**Текст страницы**.
┌──
Мы, дети, проводили лето в Тиволи с сиделкой и гувернанткой, даже когда все остальные уезжали. В самые жаркие дни, когда было трудно дышать и мои пальцы прилипали к клавишам фортепиано, я не снимала ни одного из многочисленных предметов одежды. Стоило скатать чулки вниз, и мне тут же говорили, что леди не показывают ноги, и заставляли немедленно натянуть их обратно!
В Тиволи был большой дом с высокими потолками и огромным множеством комнат, по большей части просторных. Дедушка обставил первый этаж в довольно формальном стиле. Там были чудесные подсвечники и мраморные камины. Мы жили без газа и электричества и, хотя у нас были керосиновые лампы, частенько уходили спать при зажженных свечах. Еще в доме было несколько застекленных шкафов с прекрасными резными фигурками из слоновой кости, крошечный набор столов и стульев, которыми мне нравилось любоваться, а также серебряные украшения и фарфоровые и эмалированные скульптурки, собранные в разных уголках земного шара.
Библиотека была заполнена стандартным набором книг, помимо дедушкиной религиозной литературы. Солидная часть художественных томов попадала в дом благодаря моим молодым тетям и дядям. Поразительно, сколько произведений Диккенса, Скотта и Теккерея они читали и перечитывали, особенно Эдди.
└──
Записи данных
┌──
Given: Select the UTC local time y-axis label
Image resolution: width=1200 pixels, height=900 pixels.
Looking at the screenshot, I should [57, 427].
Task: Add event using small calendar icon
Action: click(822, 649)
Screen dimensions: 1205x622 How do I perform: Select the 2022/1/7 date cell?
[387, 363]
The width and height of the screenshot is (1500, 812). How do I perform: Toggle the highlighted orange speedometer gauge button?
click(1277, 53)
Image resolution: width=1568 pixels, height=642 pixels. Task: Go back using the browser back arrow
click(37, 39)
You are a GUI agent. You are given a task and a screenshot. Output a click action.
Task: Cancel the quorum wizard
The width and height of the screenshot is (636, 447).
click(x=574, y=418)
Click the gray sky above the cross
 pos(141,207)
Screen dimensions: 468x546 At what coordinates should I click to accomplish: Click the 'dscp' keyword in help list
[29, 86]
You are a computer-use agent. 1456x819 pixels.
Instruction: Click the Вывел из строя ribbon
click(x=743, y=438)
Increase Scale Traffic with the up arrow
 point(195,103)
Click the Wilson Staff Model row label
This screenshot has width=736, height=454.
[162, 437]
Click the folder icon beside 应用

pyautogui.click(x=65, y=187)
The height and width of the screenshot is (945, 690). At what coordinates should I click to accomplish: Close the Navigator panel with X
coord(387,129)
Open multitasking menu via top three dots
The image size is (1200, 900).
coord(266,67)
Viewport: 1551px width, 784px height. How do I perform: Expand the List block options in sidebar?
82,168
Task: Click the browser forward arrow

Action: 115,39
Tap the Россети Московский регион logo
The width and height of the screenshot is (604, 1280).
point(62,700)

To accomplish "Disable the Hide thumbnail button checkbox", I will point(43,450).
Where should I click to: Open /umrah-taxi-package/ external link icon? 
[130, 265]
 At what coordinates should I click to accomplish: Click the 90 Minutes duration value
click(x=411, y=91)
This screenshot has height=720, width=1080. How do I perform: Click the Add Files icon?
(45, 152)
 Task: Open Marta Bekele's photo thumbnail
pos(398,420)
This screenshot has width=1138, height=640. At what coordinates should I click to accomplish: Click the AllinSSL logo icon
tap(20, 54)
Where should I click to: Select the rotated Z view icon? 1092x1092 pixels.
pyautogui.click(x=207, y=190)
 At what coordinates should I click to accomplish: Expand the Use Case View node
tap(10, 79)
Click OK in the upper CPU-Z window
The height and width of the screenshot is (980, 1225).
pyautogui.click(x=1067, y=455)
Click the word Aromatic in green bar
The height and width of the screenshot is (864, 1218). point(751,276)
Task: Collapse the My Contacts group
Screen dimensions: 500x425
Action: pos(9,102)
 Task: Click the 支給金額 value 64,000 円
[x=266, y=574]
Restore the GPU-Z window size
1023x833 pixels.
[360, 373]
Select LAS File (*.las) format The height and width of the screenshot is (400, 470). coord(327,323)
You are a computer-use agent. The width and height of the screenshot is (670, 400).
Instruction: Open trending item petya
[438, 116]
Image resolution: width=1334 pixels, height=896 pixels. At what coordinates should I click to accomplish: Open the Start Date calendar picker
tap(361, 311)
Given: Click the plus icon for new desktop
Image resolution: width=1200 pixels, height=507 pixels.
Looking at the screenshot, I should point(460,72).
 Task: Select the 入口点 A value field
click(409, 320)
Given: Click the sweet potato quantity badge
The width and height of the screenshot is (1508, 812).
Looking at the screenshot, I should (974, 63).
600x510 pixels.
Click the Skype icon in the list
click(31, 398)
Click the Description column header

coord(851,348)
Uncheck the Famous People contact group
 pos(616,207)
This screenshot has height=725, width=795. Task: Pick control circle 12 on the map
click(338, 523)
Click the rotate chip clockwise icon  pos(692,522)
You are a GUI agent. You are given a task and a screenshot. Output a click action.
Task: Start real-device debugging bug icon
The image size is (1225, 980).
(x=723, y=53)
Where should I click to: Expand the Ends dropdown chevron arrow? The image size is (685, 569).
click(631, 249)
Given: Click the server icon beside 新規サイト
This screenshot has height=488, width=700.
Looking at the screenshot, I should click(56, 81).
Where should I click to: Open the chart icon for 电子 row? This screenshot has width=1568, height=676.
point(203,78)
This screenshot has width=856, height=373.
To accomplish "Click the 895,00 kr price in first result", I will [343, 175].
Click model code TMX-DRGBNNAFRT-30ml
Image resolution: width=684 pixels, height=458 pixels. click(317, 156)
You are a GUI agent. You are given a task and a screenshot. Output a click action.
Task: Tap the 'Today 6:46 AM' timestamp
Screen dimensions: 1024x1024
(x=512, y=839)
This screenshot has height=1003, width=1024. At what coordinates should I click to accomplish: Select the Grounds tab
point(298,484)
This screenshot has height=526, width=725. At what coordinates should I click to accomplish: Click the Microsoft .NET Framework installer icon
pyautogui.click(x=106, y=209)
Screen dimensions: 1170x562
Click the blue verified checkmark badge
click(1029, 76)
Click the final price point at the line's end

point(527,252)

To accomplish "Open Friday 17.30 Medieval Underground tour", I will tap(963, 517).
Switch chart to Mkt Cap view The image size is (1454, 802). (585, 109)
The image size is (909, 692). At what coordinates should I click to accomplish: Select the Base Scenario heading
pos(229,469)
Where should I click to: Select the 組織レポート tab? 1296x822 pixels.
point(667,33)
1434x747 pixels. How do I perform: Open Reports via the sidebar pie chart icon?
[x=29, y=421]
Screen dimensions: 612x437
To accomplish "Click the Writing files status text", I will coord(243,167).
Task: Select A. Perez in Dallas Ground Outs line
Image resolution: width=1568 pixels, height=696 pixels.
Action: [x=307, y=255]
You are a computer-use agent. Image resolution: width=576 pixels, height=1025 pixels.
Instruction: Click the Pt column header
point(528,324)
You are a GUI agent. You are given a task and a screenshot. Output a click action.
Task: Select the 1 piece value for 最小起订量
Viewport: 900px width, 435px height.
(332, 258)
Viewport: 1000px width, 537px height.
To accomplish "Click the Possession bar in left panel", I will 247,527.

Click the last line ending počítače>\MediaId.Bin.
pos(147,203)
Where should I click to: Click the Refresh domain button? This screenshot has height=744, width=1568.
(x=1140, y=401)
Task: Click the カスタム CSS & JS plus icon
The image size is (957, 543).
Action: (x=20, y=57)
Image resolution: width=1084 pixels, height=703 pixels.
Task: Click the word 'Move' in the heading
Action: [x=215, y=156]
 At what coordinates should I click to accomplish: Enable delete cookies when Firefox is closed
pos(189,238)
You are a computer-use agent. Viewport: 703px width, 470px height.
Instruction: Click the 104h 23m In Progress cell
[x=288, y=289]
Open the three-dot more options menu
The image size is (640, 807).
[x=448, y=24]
└──
**Задание 1**. Запишите из текста о доме в Тиволи фрагмент от слов «В Тиволи был» до слов «перечитывали, особенно Эдди.» включительно, без изменений.
**Задание 2**. Продолжите текст о доме в Тиволи, начав сразу после его последнего предложения.
Приведенные пункты взяты из другого источника.

**Место для ответа 1**.
В Тиволи был большой дом с высокими потолками и огромным множеством комнат, по большей части просторных. Дедушка обставил первый этаж в довольно формальном стиле. Там были чудесные подсвечники и мраморные камины. Мы жили без газа и электричества и, хотя у нас были керосиновые лампы, частенько уходили спать при зажженных свечах. Еще в доме было несколько застекленных шкафов с прекрасными резными фигурками из слоновой кости, крошечный набор столов и стульев, которыми мне нравилось любоваться, а также серебряные украшения и фарфоровые и эмалированные скульптурки, собранные в разных уголках земного шара.
Библиотека была заполнена стандартным набором книг, помимо дедушкиной религиозной литературы. Солидная часть художественных томов попадала в дом благодаря моим молодым тетям и дядям. Поразительно, сколько произведений Диккенса, Скотта и Теккерея они читали и перечитывали, особенно Эдди.

**Место для ответа 2**.
На втором и третьем этажах располагались девять основных спален и четыре двухместные комнаты для прислуги, а еще одна одноместная. Эти комнаты выглядели намного лучше тех, что в городском доме, но никому не казалось странным, что у прислуги не было своей ванной.
На весь большой дом было всего две ванные комнаты, но нам и в голову не приходило, какие неудобства это доставляет, вынуждая пользоваться тазами и кувшинами с водой у себя в спальнях.
Мы, дети, принимали две горячие ванны в неделю, хотя, думаю, бабушка все еще помнила эпоху субботних купаний. Кроме того, я обтиралась холодной губкой каждое утро.
Бабушка разрешала мне сопровождать ее спозаранку, когда она занималась хозяйственными делами, и я несла повару запасы муки, сахара и кофе, которые она тщательно взвешивала в кладовой.
Сегодня немногие слуги были бы довольны готовкой в полумраке, который царил в той большой, старомодной кухне посреди каменного подвала, над которым располагалась пьяцца, оставлявшая лишь небольшие оконца для света. В обеденной комнате прислуги была одна дверь, ведущая в подвальный коридор. Прачечная выглядела немного лучше, потому что в ней было две двери, которые вели на террасу. Там я провела не один час.
Нашими вещами – и что это были за вещи! – занималась всего одна женщина, миссис Оверхолс, без помощи электрических стиральных машин или утюгов. У нее была стиральная доска, три ванны, пресс и маленькая печка, на которой стояли утюги разного веса. Печку топили дровами либо углем.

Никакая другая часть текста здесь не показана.